** What is being asked **
Gather every line below that contains the word "Open", copying each one in full. Case counts.

** Rows of pointing data **

■ ■ ■

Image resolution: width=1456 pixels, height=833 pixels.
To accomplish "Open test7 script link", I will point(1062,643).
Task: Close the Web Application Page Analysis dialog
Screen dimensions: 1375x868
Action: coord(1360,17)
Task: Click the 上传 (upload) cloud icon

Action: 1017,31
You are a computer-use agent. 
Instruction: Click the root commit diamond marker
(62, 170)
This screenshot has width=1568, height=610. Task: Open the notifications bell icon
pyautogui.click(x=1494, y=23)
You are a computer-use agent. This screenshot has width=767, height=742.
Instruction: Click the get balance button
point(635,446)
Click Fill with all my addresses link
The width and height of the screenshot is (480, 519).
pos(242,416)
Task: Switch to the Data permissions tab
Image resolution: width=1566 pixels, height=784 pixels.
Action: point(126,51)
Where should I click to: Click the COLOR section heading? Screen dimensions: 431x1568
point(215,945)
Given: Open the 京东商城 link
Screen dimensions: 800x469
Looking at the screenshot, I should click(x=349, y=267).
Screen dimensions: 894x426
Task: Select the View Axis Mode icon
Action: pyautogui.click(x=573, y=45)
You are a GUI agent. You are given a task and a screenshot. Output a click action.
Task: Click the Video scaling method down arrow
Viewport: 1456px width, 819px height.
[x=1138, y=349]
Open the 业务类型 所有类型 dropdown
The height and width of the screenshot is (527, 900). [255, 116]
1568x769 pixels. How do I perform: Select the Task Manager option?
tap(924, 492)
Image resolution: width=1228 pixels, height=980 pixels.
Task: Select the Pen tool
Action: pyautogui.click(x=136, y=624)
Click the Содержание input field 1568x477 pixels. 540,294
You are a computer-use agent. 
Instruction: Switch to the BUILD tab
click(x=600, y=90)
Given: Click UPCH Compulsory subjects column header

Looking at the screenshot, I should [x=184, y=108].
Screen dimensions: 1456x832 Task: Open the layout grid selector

■ ■ ■

** Solution for this task **
To accomplish "Open test7 script link", I will point(1062,643).
This screenshot has width=1568, height=610. Task: Open the notifications bell icon
Given: Open the 京东商城 link
Open the 业务类型 所有类型 dropdown
Screen dimensions: 1456x832 Task: Open the layout grid selector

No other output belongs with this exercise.